What to produce: Reproduce every entry in the listing without alteration.

Supplied material:

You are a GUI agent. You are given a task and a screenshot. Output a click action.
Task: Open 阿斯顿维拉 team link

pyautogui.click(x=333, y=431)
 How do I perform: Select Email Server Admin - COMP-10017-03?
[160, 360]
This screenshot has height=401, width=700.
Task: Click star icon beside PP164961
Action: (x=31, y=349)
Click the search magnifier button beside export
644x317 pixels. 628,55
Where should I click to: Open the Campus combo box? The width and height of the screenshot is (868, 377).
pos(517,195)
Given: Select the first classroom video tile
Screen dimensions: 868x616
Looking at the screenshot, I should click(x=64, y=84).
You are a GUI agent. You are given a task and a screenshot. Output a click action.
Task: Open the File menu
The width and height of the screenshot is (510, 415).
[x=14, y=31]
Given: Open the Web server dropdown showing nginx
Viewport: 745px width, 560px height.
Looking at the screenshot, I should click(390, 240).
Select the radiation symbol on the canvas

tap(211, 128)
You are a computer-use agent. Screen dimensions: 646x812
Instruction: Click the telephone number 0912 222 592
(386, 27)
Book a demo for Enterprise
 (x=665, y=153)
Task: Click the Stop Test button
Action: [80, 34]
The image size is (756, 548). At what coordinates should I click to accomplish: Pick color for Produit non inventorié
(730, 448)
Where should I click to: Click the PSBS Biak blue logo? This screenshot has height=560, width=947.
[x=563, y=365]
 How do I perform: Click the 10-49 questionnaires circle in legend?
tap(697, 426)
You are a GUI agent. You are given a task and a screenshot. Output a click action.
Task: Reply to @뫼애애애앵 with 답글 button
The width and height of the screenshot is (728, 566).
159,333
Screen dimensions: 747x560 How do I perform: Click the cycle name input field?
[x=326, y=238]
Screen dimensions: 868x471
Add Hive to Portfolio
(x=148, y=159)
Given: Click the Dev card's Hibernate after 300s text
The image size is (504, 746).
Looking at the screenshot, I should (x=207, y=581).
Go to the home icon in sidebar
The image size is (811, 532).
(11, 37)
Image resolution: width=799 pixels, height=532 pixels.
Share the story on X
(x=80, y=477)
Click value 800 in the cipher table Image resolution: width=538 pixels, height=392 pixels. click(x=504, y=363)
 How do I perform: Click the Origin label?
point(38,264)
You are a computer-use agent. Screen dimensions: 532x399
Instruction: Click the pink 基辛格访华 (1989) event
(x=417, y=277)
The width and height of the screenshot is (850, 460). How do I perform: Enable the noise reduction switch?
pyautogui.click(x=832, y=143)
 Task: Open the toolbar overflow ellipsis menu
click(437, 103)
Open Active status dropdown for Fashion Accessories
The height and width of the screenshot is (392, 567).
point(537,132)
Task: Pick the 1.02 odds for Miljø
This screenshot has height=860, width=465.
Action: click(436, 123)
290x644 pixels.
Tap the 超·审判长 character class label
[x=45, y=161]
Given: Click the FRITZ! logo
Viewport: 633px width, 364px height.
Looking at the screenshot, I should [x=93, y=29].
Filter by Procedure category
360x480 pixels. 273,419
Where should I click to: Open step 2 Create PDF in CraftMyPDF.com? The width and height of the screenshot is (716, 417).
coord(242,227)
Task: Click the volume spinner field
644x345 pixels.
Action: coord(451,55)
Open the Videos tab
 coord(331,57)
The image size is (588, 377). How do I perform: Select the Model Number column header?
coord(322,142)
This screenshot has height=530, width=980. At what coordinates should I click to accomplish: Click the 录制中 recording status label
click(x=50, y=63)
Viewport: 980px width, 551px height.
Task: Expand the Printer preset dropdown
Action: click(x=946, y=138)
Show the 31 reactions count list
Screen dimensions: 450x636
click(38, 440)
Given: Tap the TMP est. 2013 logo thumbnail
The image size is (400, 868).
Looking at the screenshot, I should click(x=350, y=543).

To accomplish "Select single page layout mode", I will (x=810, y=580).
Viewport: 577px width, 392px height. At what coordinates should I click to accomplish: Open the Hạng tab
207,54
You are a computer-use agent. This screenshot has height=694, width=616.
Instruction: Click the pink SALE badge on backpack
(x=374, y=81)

Response:
You are a GUI agent. You are given a task and a screenshot. Output a click action.
Task: Open 阿斯顿维拉 team link

pyautogui.click(x=333, y=431)
 How do I perform: Select Email Server Admin - COMP-10017-03?
[160, 360]
This screenshot has height=401, width=700.
Task: Click star icon beside PP164961
Action: (x=31, y=349)
Click the search magnifier button beside export
644x317 pixels. 628,55
Where should I click to: Open the Campus combo box? The width and height of the screenshot is (868, 377).
pos(517,195)
Given: Select the first classroom video tile
Screen dimensions: 868x616
Looking at the screenshot, I should click(x=64, y=84).
You are a GUI agent. You are given a task and a screenshot. Output a click action.
Task: Open the File menu
The width and height of the screenshot is (510, 415).
[x=14, y=31]
Given: Open the Web server dropdown showing nginx
Viewport: 745px width, 560px height.
Looking at the screenshot, I should click(390, 240).
Select the radiation symbol on the canvas

tap(211, 128)
You are a computer-use agent. Screen dimensions: 646x812
Instruction: Click the telephone number 0912 222 592
(386, 27)
Book a demo for Enterprise
 (x=665, y=153)
Task: Click the Stop Test button
Action: [80, 34]
The image size is (756, 548). At what coordinates should I click to accomplish: Pick color for Produit non inventorié
(730, 448)
Where should I click to: Click the PSBS Biak blue logo? This screenshot has height=560, width=947.
[x=563, y=365]
 How do I perform: Click the 10-49 questionnaires circle in legend?
tap(697, 426)
You are a GUI agent. You are given a task and a screenshot. Output a click action.
Task: Reply to @뫼애애애앵 with 답글 button
The width and height of the screenshot is (728, 566).
159,333
Screen dimensions: 747x560 How do I perform: Click the cycle name input field?
[x=326, y=238]
Screen dimensions: 868x471
Add Hive to Portfolio
(x=148, y=159)
Given: Click the Dev card's Hibernate after 300s text
The image size is (504, 746).
Looking at the screenshot, I should (x=207, y=581).
Go to the home icon in sidebar
The image size is (811, 532).
(11, 37)
Image resolution: width=799 pixels, height=532 pixels.
Share the story on X
(x=80, y=477)
Click value 800 in the cipher table Image resolution: width=538 pixels, height=392 pixels. click(x=504, y=363)
 How do I perform: Click the Origin label?
point(38,264)
You are a computer-use agent. Screen dimensions: 532x399
Instruction: Click the pink 基辛格访华 (1989) event
(x=417, y=277)
The width and height of the screenshot is (850, 460). How do I perform: Enable the noise reduction switch?
pyautogui.click(x=832, y=143)
 Task: Open the toolbar overflow ellipsis menu
click(437, 103)
Open Active status dropdown for Fashion Accessories
The height and width of the screenshot is (392, 567).
point(537,132)
Task: Pick the 1.02 odds for Miljø
This screenshot has height=860, width=465.
Action: click(436, 123)
290x644 pixels.
Tap the 超·审判长 character class label
[x=45, y=161]
Given: Click the FRITZ! logo
Viewport: 633px width, 364px height.
Looking at the screenshot, I should [x=93, y=29].
Filter by Procedure category
360x480 pixels. 273,419
Where should I click to: Open step 2 Create PDF in CraftMyPDF.com? The width and height of the screenshot is (716, 417).
coord(242,227)
Task: Click the volume spinner field
644x345 pixels.
Action: coord(451,55)
Open the Videos tab
 coord(331,57)
The image size is (588, 377). How do I perform: Select the Model Number column header?
coord(322,142)
This screenshot has height=530, width=980. At what coordinates should I click to accomplish: Click the 录制中 recording status label
click(x=50, y=63)
Viewport: 980px width, 551px height.
Task: Expand the Printer preset dropdown
Action: click(x=946, y=138)
Show the 31 reactions count list
Screen dimensions: 450x636
click(38, 440)
Given: Tap the TMP est. 2013 logo thumbnail
The image size is (400, 868).
Looking at the screenshot, I should click(x=350, y=543).

To accomplish "Select single page layout mode", I will (x=810, y=580).
Viewport: 577px width, 392px height. At what coordinates should I click to accomplish: Open the Hạng tab
207,54
You are a computer-use agent. This screenshot has height=694, width=616.
Instruction: Click the pink SALE badge on backpack
(x=374, y=81)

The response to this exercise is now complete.